Exchequer surplus of €1.2 billion in 2023; tax revenue in line with expectations

4th January, 2024

  • Tax revenue in 2023 was €88.1 billion, an annual increase of €5.0 billion (6 per cent) and in line with Budget 2024 projections;
  • Income tax receipts of €32.9 billion were €2.2 billion (7.1 per cent) ahead of 2022, reflecting the strength of the labour market;
  • Corporation tax receipts of €23.8 billion were €1.2 billion (5.3 per cent) up on 2022, more modest growth than in recent years;
  • VAT receipts in the year of €20.3 billion were up by €1.7 billion (9.4 per cent) on the previous year;
  • Total gross voted expenditure in the year amounted to €94.7 billion, €5.9 billion (6.9 per cent) ahead of last year;
  • An Exchequer surplus of €1.2 billion was recorded in 2023, around €1 billion below the Budget 2024 forecast, largely due to higher public spending.
  • A General Government Surplus of just under €8 billion is estimated for last year, equivalent to 2.75 per cent of GNI*.

An Exchequer surplus of €1.2 billion was recorded last year.  This was a decline of €3.8 billion on the surplus recorded in 2022, with growth in tax revenue offset by several factors, including increased public expenditure as well as the transfer of €4 billion from the Exchequer to the National Reserve Fund in the first half of the year (this is neutral from a general government accounting perspective).

Total tax receipts amounted to €88.1 billion in 2023, €5.0 billion (6 per cent) higher than in the previous year, driven primarily by growth in income, VAT and corporation taxes.  The outturn was in line with the Budget 2024 projections.

Income tax receipts of €32.9 billion last year were €2.2 billion (7.1 per cent) ahead of 2022, reflecting strong employment and nominal wage growth.  VAT receipts for the year amounted to €20.3 billion, €1.7 billion (9.4 per cent) ahead of 2022, boosted by higher levels of consumer spending.

Corporation tax receipts closed the year at €23.8 billion, €1.2 billion (5.3 per cent) higher than in 2022, a more modest growth rate than was the case in previous years.  

Excise receipts in 2023 were €5.6 billion, up €0.2 billion (3.2 per cent) on the previous year.

Total gross voted expenditure for the year amounted to €94.7 billion, up by €5.9 billion or 6.9 per cent on 2022.

Commenting on the figures, the Minister for Finance, Michael McGrath T.D. said: 

“The end-year figures show an Exchequer surplus of €1.2 billion in 2023.  Tax receipts came in largely as anticipated and reflect the underlying strength of our economy, especially the labour market. 

“It must be acknowledged, however, that the budgetary surplus includes windfall corporation tax receipts which, if excluded, would result in an underlying deficit.  In this regard, it is important to stress the more modest growth rate in this revenue stream over the past year as well as the inherent volatility in these receipts.

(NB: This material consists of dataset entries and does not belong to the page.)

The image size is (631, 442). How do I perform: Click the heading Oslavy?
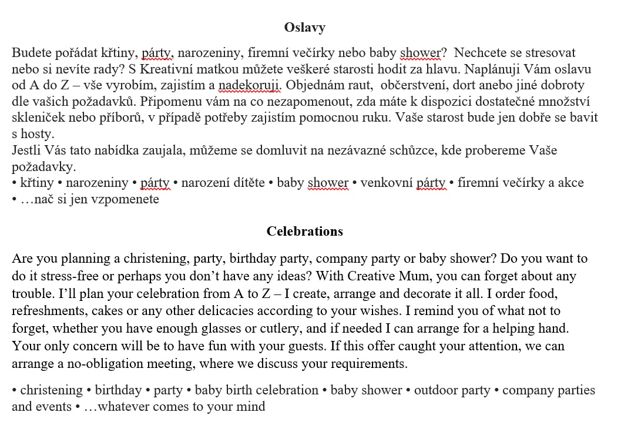pos(304,27)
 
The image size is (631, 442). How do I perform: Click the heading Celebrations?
pos(304,231)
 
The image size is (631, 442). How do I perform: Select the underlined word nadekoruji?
pos(250,85)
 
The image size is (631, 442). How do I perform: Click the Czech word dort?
pos(469,85)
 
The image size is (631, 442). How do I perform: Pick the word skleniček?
pos(40,118)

“Indications are that pandemic-era surge in exports in a small number of sectors – which drive corporate profitability in Ireland – are now unwinding; this would mean more modest growth in corporation tax receipts in the coming years.

“These developments underscore the importance of ensuring that permanent fiscal commitments are not made on the basis of transitory revenues.  The establishment of the two new-long term savings vehicles (the Future Ireland Fund and the Infrastructure, Climate and Nature Fund) will allow us to prepare for future structural challenges while limiting our exposure to volatile windfall revenues.

“At the same time, Government continues to invest in public services and in boosting the productive capacity of our economy.”

The Minister for Public Expenditure, NDP Delivery and Reform, Paschal Donohoe T.D. said:

“Today’s figures are a testament to the Government’s commitment to sustainable investment in public services, employing a well-balanced budgetary strategy. In 2023, Gross Voted Expenditure reached €94.7 billion, a €5.9 billion (6.7%) increase from the previous year. 

“This substantial spending supports ongoing enhancements in public services, social assistance, and infrastructure. These supports provide benefits for our growing and changing population including childcare, healthcare, education, and increased social assistance payments. This expenditure reflects the Government’s dedication to addressing external challenges comprehensively, encompassing Cost of Living packages, aid for those affected by the Ukraine war, and supporting our public services with the legacy impact of the pandemic. 

“Looking forward to 2024, the recently released Revised Estimates, with Gross Voted Expenditure of €96.6 billion, reaffirm the commitment to providing support and enhancements across public services including our schools and our hospitals. It will enhance our infrastructure providing more beds in hospitals, more homes and supporting our transport network across the country. This funding will also facilitate improvements for households, including a €12 per week increase in social protection payments, reduced childcare costs, extension of the free school book scheme, and an expanded school meals programme.”


Fiscal Monitor December 2023


Notes to the Editor

Actual General Government Balance is measured by the Central Statistics Office and the actual outturn for 2023 will be published in early April.